--- ENTRIES SHOWN ---
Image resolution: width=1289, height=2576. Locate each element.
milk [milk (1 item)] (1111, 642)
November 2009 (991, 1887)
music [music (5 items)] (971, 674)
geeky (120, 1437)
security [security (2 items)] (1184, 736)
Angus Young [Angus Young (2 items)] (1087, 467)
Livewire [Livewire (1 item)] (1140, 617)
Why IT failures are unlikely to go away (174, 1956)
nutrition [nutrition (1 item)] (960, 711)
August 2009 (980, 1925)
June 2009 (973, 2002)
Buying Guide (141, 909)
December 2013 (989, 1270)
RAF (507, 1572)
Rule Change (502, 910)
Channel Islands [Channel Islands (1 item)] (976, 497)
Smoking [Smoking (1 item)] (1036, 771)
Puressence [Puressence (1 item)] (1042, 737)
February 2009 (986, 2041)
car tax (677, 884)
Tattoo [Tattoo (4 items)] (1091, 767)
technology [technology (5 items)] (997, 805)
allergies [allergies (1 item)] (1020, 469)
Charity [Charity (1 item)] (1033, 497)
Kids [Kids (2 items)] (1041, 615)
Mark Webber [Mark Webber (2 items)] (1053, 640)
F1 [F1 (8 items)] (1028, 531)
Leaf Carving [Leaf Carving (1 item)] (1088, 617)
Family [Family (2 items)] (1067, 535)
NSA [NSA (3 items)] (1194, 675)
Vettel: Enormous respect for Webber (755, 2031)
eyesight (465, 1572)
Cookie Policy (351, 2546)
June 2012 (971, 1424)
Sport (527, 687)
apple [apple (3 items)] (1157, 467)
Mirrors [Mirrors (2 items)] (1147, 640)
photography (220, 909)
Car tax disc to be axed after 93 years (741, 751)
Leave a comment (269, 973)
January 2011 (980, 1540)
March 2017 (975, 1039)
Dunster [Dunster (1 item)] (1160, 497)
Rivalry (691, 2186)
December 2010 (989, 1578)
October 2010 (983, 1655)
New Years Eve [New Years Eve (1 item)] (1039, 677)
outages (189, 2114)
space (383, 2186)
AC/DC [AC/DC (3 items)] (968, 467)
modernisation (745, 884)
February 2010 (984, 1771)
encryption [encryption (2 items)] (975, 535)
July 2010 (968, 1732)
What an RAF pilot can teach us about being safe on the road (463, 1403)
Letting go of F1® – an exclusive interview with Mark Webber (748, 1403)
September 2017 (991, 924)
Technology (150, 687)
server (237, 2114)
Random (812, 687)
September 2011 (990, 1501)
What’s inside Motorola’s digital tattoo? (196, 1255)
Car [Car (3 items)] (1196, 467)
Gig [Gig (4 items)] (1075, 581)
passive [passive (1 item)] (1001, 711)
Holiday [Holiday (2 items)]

--- INSTRUCTION ---
Swap "Smoking" for "Vaping" in the entries starting at the line with "Livewire [Livewire (1 item)] (1140, 617)" and ending at the line with "technology [technology (5 items)] (997, 805)", and give only those lines, otherwise unchanged.

--- RIGHT ANSWER ---
Livewire [Livewire (1 item)] (1140, 617)
Why IT failures are unlikely to go away (174, 1956)
nutrition [nutrition (1 item)] (960, 711)
August 2009 (980, 1925)
June 2009 (973, 2002)
Buying Guide (141, 909)
December 2013 (989, 1270)
RAF (507, 1572)
Rule Change (502, 910)
Channel Islands [Channel Islands (1 item)] (976, 497)
Vaping [Vaping (1 item)] (1036, 771)
Puressence [Puressence (1 item)] (1042, 737)
February 2009 (986, 2041)
car tax (677, 884)
Tattoo [Tattoo (4 items)] (1091, 767)
technology [technology (5 items)] (997, 805)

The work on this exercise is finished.